As the rumors of player transactions bounced from ear to ear in the world of Major League Baseball, hundreds of fans, historians, and families meandered down Main Street in the Mecca of our national pasttime, Cooperstown, New York. While the legend of baseball's creation has been proven to be nothing more than a myth, so much of the sport traces it's roots here, to 25 Main Street. Behind an unimposing brick façade decades of dirt and dust, pine tar, print, and leather make their home, and generations of faithful come to pay homage.

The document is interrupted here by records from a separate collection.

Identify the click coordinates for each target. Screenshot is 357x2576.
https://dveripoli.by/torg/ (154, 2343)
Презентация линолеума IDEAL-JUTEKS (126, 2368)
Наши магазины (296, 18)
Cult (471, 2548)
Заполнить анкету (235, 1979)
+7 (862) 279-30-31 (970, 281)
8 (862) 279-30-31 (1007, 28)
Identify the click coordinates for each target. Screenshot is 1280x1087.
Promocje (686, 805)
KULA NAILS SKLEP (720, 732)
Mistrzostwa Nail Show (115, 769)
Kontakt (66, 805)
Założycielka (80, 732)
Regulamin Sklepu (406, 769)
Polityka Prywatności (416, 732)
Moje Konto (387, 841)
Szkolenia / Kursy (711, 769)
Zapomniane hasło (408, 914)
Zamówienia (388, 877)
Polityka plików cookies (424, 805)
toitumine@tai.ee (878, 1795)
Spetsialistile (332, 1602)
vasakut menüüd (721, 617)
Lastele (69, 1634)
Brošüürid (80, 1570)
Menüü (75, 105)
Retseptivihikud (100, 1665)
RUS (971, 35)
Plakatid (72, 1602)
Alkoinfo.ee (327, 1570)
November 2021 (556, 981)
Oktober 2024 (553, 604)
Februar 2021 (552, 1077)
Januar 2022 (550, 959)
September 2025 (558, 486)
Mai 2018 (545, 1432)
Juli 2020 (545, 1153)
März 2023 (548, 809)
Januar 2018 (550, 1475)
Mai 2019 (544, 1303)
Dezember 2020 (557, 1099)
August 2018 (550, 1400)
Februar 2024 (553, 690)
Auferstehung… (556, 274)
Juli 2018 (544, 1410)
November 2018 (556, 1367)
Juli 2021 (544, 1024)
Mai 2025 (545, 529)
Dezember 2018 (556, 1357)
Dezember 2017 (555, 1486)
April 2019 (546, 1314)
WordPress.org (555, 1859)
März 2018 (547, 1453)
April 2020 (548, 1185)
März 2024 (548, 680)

If you've never been to the National Baseball Hall of Fame and Museum, you don't know what it's like to step back in time. Drive through upper New York on rather unspectacular highways, find your way down the offramp from route 88, and turn left into the winding backroads of a quieter place. Farmhouses and small corner stores are nestled into small clearings that, eventually, will lead you down a hill and into a picture book neighborhood.
The main drag in town is, fittingly, Main Street. Old storefronts lined with baseball memoribilia, folding tables and accompanying chairs, children staring deer-eyed at the window glass and display cases, fathers unsure of just how exactly to mitigate the behavior of both their outer adult and inner child, all are here. The greatest players in the game sit in back rooms and on card chairs, waiting to sign (albeit for a price) any item you desire. The history of the game, both present (in the players) and past (in the books, the photos, and the equipment) is nowhere so strong as here, in Cooperstown.
Ever wonder what Hank Aaron's locker looked like? What about the home plate of Ebbets Field? Collect baseball cards? The ones at home in your plastic card sheets look nothing like the ones suspended behind the glass here. Though not all of the readers for this site are Red Sox fans, but for that majority that is, why not take a look at the glove Orlando Cabrera used to spark the lackluster defense of the 2004 World Series Team? Keith Foulke's shoes? They're here, too. And somewhere, Doug Mientkiewicz's college fund hides from critics amidst far more worthy artifacts.
Whatever your age, whatever your affiliation, Cooperstown is worth the trip. Take your wife, take your kids, take your best friends. Go alone. It doesn't matter how, or even when, for that matter. All that matters is that you come, and breathe in the air of the generations that have passed.